→ **PROMPT**: A complete answer includes every line below with the word "will".

[Saved entries]
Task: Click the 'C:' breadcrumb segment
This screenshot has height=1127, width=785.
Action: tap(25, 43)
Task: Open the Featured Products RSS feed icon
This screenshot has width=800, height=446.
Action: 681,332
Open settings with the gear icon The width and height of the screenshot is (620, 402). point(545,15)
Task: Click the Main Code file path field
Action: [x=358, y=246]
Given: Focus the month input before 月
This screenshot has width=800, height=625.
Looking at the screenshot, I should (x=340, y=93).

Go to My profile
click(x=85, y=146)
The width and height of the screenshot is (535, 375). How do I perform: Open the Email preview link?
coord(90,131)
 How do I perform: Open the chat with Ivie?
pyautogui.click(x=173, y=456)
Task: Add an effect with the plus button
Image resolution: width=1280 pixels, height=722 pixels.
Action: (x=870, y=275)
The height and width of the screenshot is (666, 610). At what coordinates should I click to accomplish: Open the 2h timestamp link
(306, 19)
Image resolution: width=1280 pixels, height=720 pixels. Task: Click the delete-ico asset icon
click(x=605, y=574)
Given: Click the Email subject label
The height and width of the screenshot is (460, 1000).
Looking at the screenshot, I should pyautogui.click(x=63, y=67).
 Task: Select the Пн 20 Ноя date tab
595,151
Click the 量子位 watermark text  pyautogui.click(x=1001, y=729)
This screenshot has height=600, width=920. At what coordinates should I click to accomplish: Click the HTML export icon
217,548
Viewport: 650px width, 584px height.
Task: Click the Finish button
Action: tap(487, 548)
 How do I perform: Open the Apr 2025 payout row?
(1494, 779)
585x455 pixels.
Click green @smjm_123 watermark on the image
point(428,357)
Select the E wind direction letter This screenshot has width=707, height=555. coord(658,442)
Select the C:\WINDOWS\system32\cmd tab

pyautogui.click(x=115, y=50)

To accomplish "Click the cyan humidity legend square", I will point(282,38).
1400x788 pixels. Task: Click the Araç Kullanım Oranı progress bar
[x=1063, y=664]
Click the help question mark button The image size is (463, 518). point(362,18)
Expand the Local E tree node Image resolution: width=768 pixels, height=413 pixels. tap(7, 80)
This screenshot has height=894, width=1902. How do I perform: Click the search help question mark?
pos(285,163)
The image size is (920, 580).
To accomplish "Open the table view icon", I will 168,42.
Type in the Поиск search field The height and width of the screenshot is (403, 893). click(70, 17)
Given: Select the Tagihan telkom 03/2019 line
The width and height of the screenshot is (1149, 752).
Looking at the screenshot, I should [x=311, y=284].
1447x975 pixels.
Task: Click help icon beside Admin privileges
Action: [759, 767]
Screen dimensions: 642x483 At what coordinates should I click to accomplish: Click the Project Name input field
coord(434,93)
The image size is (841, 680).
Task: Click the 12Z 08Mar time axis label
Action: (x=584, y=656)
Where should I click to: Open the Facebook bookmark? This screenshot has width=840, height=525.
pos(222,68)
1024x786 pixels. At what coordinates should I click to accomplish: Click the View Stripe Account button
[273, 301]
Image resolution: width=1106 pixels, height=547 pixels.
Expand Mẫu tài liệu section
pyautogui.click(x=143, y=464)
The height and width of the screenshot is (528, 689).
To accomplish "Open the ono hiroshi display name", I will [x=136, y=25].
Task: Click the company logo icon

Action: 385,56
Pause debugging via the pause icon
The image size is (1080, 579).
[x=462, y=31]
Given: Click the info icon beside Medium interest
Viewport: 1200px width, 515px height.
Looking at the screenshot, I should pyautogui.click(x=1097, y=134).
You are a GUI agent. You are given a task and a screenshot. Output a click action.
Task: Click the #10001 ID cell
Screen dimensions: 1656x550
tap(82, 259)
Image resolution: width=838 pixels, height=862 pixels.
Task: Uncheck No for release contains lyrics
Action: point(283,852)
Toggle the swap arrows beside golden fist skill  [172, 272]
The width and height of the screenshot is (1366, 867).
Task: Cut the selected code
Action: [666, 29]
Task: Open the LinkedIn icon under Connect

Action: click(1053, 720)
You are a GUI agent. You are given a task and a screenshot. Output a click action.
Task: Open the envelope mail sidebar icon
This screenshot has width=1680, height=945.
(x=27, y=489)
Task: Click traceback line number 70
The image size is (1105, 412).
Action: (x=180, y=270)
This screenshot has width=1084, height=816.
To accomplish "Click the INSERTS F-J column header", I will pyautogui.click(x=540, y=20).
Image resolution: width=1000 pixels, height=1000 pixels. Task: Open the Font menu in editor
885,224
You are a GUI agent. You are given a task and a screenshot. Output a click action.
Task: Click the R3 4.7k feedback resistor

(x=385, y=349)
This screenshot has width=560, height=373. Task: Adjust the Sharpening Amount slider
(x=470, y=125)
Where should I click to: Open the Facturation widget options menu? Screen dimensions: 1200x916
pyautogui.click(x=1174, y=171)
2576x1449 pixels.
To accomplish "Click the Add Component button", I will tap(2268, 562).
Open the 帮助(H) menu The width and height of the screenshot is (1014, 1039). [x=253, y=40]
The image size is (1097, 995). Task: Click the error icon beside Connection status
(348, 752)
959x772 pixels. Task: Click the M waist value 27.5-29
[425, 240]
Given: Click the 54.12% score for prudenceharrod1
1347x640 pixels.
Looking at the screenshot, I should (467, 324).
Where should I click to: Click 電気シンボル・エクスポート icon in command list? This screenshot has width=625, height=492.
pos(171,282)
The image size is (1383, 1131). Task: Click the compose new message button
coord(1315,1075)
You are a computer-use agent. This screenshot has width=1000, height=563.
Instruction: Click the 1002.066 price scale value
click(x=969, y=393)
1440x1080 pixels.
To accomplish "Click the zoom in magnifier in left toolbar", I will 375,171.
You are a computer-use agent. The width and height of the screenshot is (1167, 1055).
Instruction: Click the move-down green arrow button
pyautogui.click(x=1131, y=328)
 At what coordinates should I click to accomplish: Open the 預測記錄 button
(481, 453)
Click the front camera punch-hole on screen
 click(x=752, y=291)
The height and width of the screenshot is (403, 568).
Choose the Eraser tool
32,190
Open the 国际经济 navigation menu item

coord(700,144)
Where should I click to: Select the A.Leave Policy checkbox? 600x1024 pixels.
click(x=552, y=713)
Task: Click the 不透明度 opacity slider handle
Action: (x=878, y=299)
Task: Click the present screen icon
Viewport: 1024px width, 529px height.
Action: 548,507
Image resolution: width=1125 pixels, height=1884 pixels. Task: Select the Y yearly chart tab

→ **EXERCISE RESPONSE**:
To accomplish "Click the cyan humidity legend square", I will point(282,38).
To accomplish "Open the table view icon", I will 168,42.
To accomplish "Open the ono hiroshi display name", I will [x=136, y=25].
To accomplish "Click the INSERTS F-J column header", I will pyautogui.click(x=540, y=20).
To accomplish "Click the Add Component button", I will tap(2268, 562).
To accomplish "Click the zoom in magnifier in left toolbar", I will 375,171.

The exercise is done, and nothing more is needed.